During last year's campaign, President Bush's operatives ridiculed John Kerry for forecasting that the cost of the war in Iraq would exceed $200 billion. Now it appears that the Massachusetts senator's estimate was, if anything, on the low side.
The $82 billion war spending bill signed by Mr. Bush pushes the cost of military operations in Iraq well past the Kerry prediction, with no end in sight.
In fact, the talk in Washington is that even more money will be needed yet this year. The Washington Post reported that nonpartisan congressional researchers indicate that the cost by 2010 is likely to exceed a half-trillion dollars.
It's difficult to reconcile these vast expenditures with optimistic statements by administration officials before the 2003 invasion that the war's cost would be defrayed by the sale of Iraqi oil, or that U.S. allies would be picking up a big share of the tab, as they did with the Persian Gulf war. Those rosy predictions have long since evaporated, and the costs for American taxpayers have escalated ever upward.

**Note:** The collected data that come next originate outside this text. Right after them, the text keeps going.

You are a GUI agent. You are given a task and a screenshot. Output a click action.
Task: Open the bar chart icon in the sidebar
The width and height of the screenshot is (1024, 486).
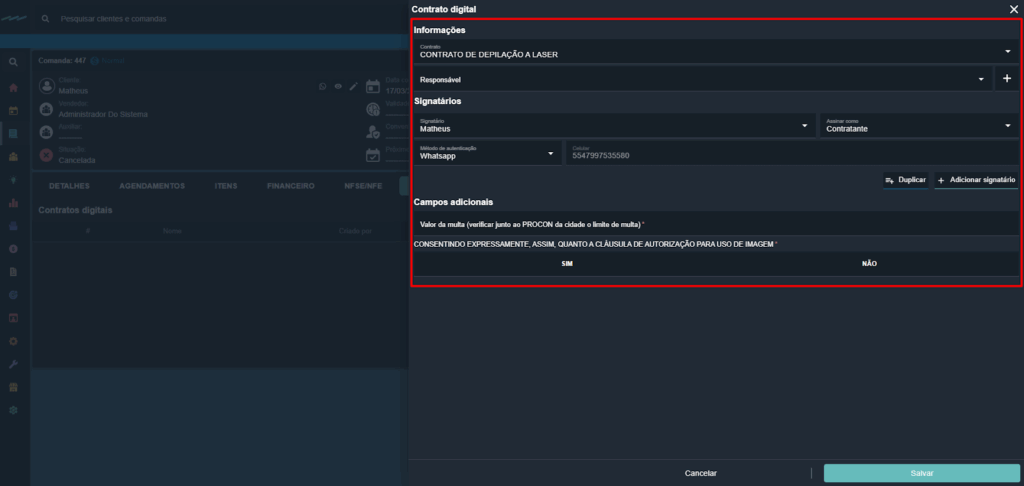13,203
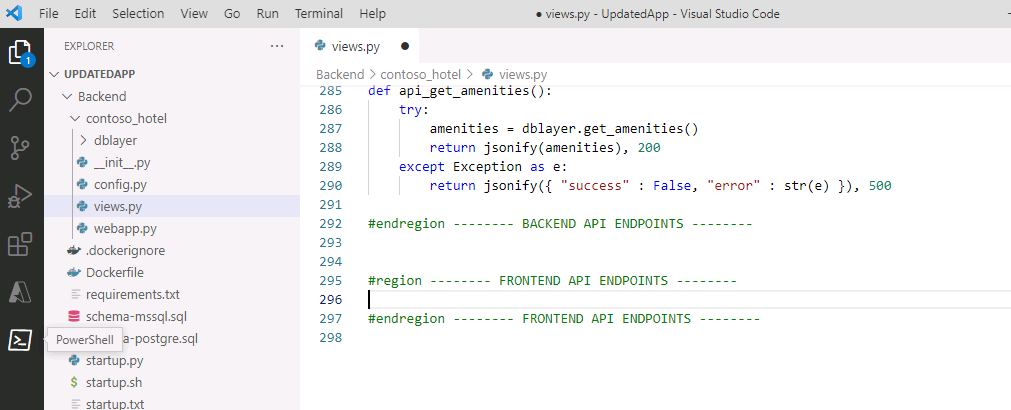Click the Explorer more actions ellipsis
Image resolution: width=1011 pixels, height=410 pixels.
pos(277,46)
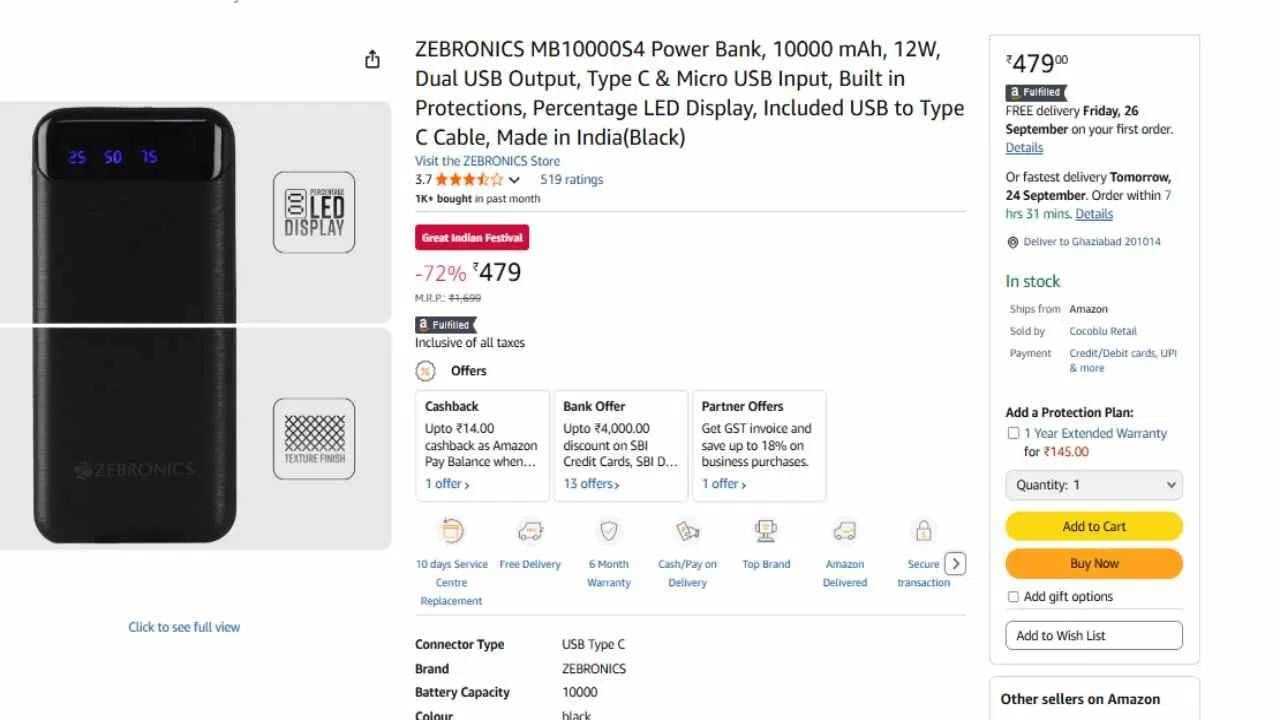Click the Buy Now button
The image size is (1280, 720).
pyautogui.click(x=1093, y=563)
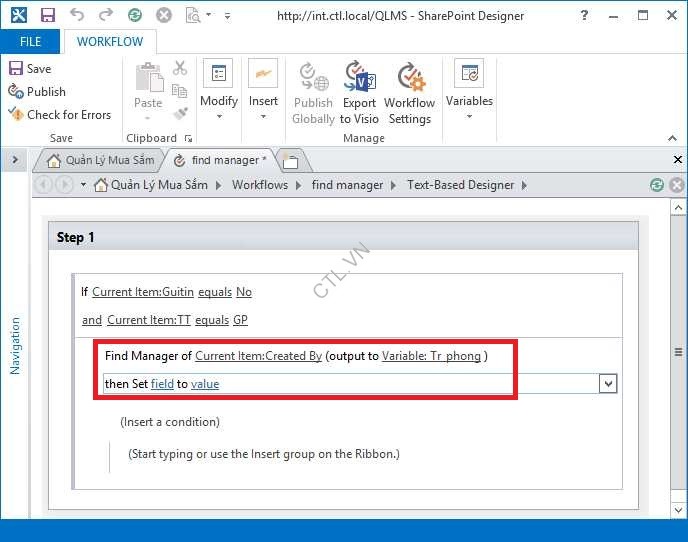Click the 'value' link in Set action
Image resolution: width=688 pixels, height=542 pixels.
(x=205, y=384)
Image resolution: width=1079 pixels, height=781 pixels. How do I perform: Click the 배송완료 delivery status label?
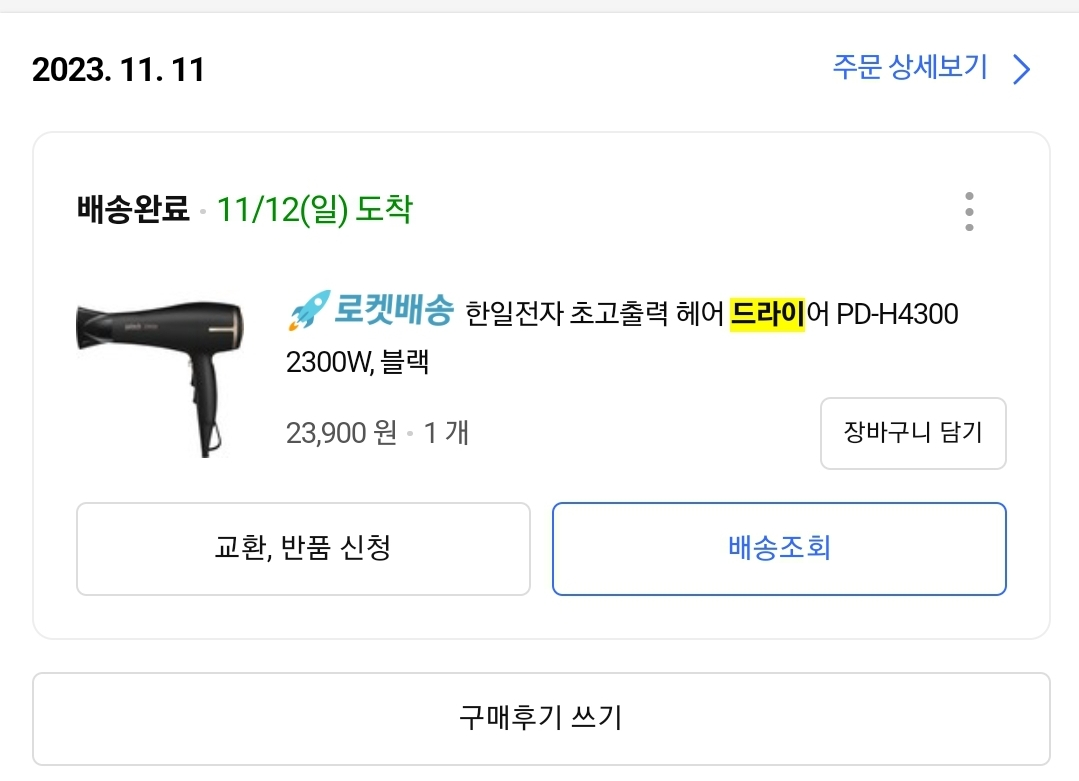coord(133,209)
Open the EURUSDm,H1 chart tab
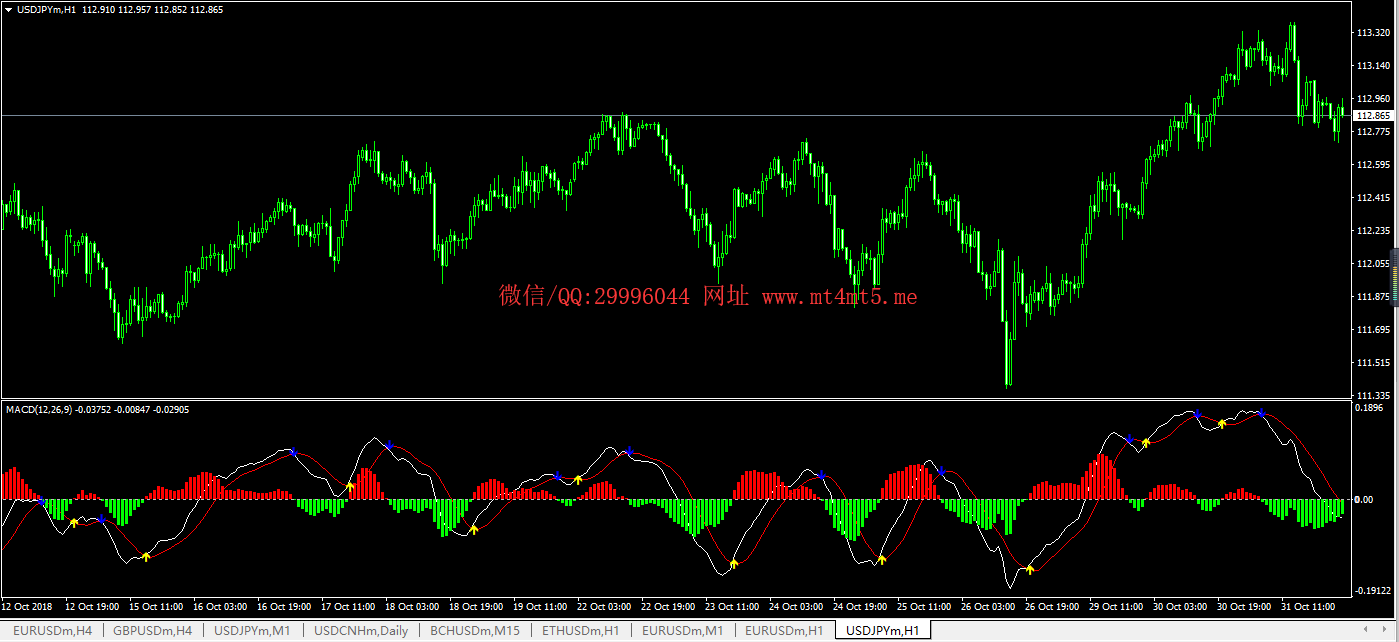1399x642 pixels. 784,631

The war-spending bill provides $76 billion more for Iraq, in addition to $25 billion that Congress previously appropriated for fiscal 2005, which ends Sept. 30. Lest anyone believes that the United States will be abandoning its effort anytime soon, the measure also provides $1.28 billion for an enormous American embassy in Baghdad.
Going back to the U.S. response to the 9/11 terrorist attacks and the invasion of Afghanistan in October 2001, the administration has insisted on funding the war mainly from supplemental appropriations bills, making it difficult to get a good handle on the true costs, over and above the regular Pentagon budget.
Unfortunately, the cost of the war is not measured by dollars alone. More than 1,700 U.S. military personnel have been killed in Iraq. Given the inability of American forces to control the insurgent violence so far, these will not be the last casualties. The cost of the war in both blood and treasure will continue to mount.